Le 2 avril, deux criminels inconnus ont fait exploser deux grenades de choc sur des motos à Raqqa blessant 17 personnes

La Turquie s’efforce d’étendre sa guerre d’agression et d’occupation également sur le territoire irakien. Le 1er avril, des avions militaires turcs ont bombardé les villages d’Alia Resh, Besta, Marado (district de Jarawa), Khakork, Lolan, Torta, Bert (zone de Bradost) et le village de Bokriska au sud du Kurdistan (État irakien). Après que les unités HPG et YJA Star (PKK) se soient retirées de Shengal (Sinjar) et qu’Erdogan ait commencé à menacer les troupes irakiennes arrivées pour assurer la sécurité de la région de Shingal avec les Unités de Résistance Shingal YBŞ et YJŞ.

Le 11ème jour de la grève de la faim devant l’ONU à Genève pour appeler à une intervention internationale contre l’invasion d’Afrin par la Turquie, les activistes du PYD ont pris leur tour. Le député Sirnak de HDP a déclaré: « (l’ONU) sait que la Turquie commet des crimes de guerre à Afrin mais ils ne font rien (…) ».

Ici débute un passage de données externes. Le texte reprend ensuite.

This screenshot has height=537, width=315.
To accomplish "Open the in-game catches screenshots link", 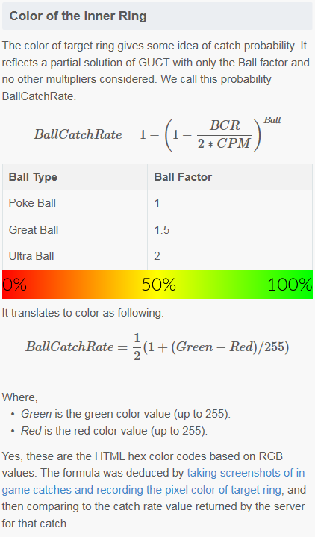I will [155, 481].
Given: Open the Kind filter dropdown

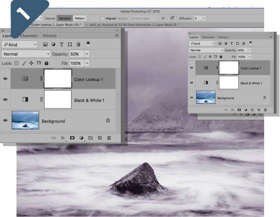Looking at the screenshot, I should tap(19, 45).
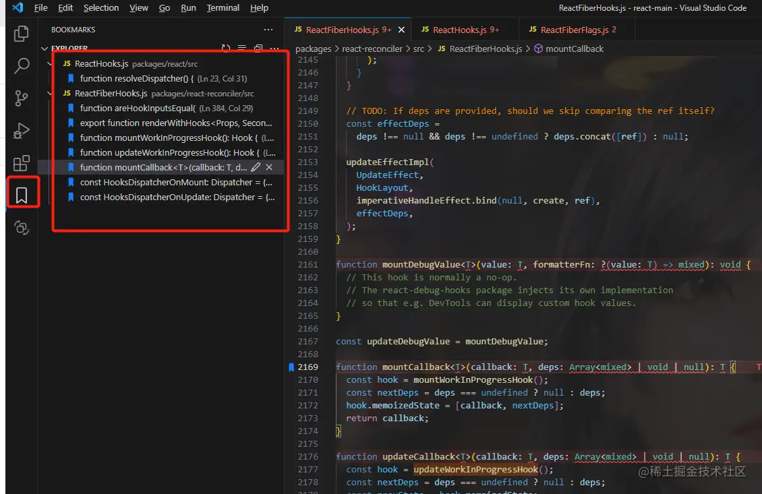Go to areHookInputsEqual bookmark entry
The width and height of the screenshot is (762, 494).
pyautogui.click(x=138, y=109)
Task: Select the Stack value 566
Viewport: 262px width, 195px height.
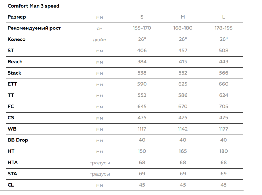Action: (x=223, y=73)
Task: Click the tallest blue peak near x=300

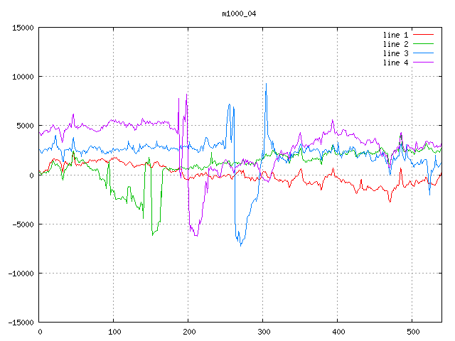Action: 266,84
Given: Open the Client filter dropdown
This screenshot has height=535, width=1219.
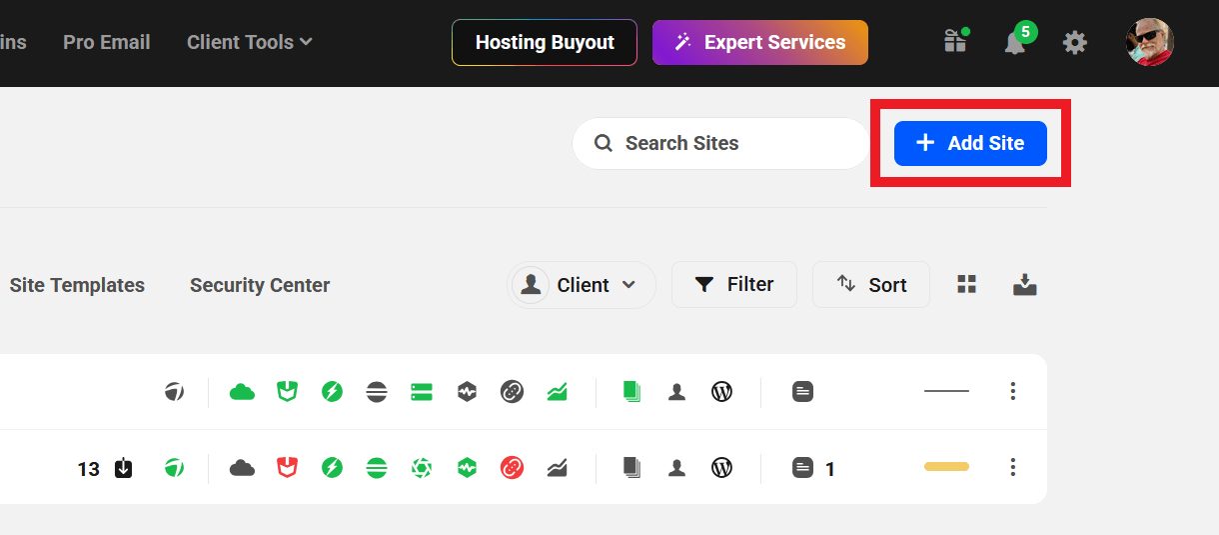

Le Commandement général de la HSNB (Forces de protection féminines Beth Nahrin) et le Conseil militaire syriaque ont célébré le 1er août le Festival Akitu du peuple chaldo-syriaque-assyrien et ont appelé à soutenir la lutte pour la paix, l’égalité et la démocratie.

Le 31 mars, lors des marches à Pâques en Allemagne (Hanovre, Hambourg, Francfort, Stuttgart), des manifestations ont éclaté contre l’occupation d’Afrin par la Turquie. De nouvelles manifestations de solidarité ont eu lieu dans de nombreuses villes européennes comme Berlin (Allemagne), Lorient (Bretagne), Paris et Montpellier (France), Stockholm, Göteborg (Suède) et Lavrio (Grèce) ainsi qu’en Amérique latine comme Huanchaco (Pérou). Lors de la marche à Londres (Royaume-Uni), la police a arrêté des manifestants, tandis que le peuple tentait de les libérer. À Bilbao (Pays Basque), le 2 avril, des dizaines de femmes ont mené une action de protestation contre l’occupation d’Afrin. De plus, dans la manifestation générale, la bannière disait : « Afrin = Gaza! Arrêtez le génocide au Moyen-Orient « et » Arrêtez de prendre nos terres et de tuer la nature ».

Une nouvelle campagne « Boycott du tourisme contre l’occupation de la Turquie à Afrin » a commencé. L’objectif est d’appliquer une pression économique, car le secteur du tourisme est une source importante de revenus pour la Turquie.

Une délégation du Royaume-Uni a atteint Rojava le 4 avril, composée de Lloyd Russell-Moyle (député / travailliste), Lord Maurice Glasman (Travail), pour Unite (Syndicat du Commerce) Simon Dubbing, Ryan Flecher et Ibrahim Dogus (Kurdish Progress). La délégation est là pour avoir des discussions et avoir une impression de Rojava.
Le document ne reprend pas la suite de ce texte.